At one point a year or more ago, Bill Wilson christened this group the “Zoomites”, by analogy with the various biblical tribes such as Moabites and Canaanites and so forth. They are truly an extraordinary collection of people (of saints) – most from our parish, but some from others in the Diocese, some tuning in from as far away as Florida and Vancouver as they have traveled or moved away. Most are in their seventies or eighties, but at least one mother of young children is a faithful participant. They have become fast friends and true prayer warriors, a testament to the power of community and of commitment to daily prayer.
And almost every evening, in one of the little boxes on the Zoom screen, sat David and Sylvia Tomsons. Despite the strain of Sylvia’s cancer treatments, they were invariably overflowing with gratitude for the beauties of nature, the love of family, the hard work of the medical personnel who were caring for them, and the prayers of the group.
And when Dave logged on again a week ago Friday, for the first time since Sylvia’s sudden death the previous Tuesday, he was alone in that box, but it was still labeled “Sylvia & David.”

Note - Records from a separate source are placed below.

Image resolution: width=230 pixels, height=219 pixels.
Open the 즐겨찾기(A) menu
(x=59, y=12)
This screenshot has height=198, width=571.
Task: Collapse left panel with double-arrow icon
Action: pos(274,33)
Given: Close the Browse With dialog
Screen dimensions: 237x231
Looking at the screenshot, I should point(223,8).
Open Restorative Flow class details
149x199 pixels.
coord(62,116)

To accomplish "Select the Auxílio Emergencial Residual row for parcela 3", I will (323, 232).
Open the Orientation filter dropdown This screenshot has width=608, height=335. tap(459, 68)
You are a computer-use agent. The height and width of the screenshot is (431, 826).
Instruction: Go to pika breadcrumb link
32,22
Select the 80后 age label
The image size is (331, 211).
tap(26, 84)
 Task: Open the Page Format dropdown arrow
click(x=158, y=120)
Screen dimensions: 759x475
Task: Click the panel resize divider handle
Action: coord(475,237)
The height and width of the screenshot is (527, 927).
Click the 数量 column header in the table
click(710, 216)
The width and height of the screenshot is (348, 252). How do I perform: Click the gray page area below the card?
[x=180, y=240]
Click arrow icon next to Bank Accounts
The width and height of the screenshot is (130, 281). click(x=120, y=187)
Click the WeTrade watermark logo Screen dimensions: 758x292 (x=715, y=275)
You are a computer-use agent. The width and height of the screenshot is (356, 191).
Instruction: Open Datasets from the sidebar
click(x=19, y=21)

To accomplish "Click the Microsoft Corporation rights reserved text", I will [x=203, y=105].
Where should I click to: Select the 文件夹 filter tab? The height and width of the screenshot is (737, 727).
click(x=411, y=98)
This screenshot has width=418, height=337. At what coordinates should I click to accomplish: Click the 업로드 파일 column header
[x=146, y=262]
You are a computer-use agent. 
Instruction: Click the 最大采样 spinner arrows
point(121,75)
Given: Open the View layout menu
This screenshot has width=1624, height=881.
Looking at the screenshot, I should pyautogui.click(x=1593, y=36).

“Blessed,” says Jesus in today’s Gospel reading, “are you who weep now.”
There was something exquisitely poignant, for all of the faithful Zoomites, about seeing Sylvia’s name still there on the screen, when she has gone on to her larger life in God. For all its many drawbacks, Zoom does allow the saints to connect across distances of space in ways that wouldn’t be possible without it. And perhaps that allows us to get a little closer to understanding how we also connect across distances of time, with those we love who are now separated from us by the veil between the living and the dead – and those who will come after us, who are equally and likewise saints.
Luke’s blessings and woes in today’s gospel passage sound daunting. Who really wants to be hungry or poor (and Luke, unlike Matthew, doesn’t soften it with “poor in spirit”) in order to receive a blessing? Who wants to hear that those of us who are rich and full and laughing, will soon receive woe?
But perhaps these difficult sayings are less a list of impossible behavioural commands, and more of a catalogue of the places that God has promised to show up.
It’s easy to think that God must be with the rich, the powerful, and the happy – after all, how else would they be endowed with the blessings of wealth, power, status, and comfort?
But Jesus will have none of this. Jesus insists that God shows up with those who are broken, hurting, and in need, with those who are persecuted, with those who forgive and pray for their enemies, and with those who give to the needy until it hurts.
I know for a fact that God shows up at Evening Prayer – even, perhaps especially, when the things we are praying about are hard and heavy, when we are accompanying two deeply beloved saints through the chemo journey of one of them, and then comforting one as we grieve the loss of the other.
I’m not going to preach Sylvia’s funeral sermon here – that will happen at 11 am on Saturday, December 10, and you all are warmly invited. But I will say that Sylvia was the humblest, most self-effacing saint you will ever encounter, and we could all do a great deal worse than to emulate her warmth, generosity, and love.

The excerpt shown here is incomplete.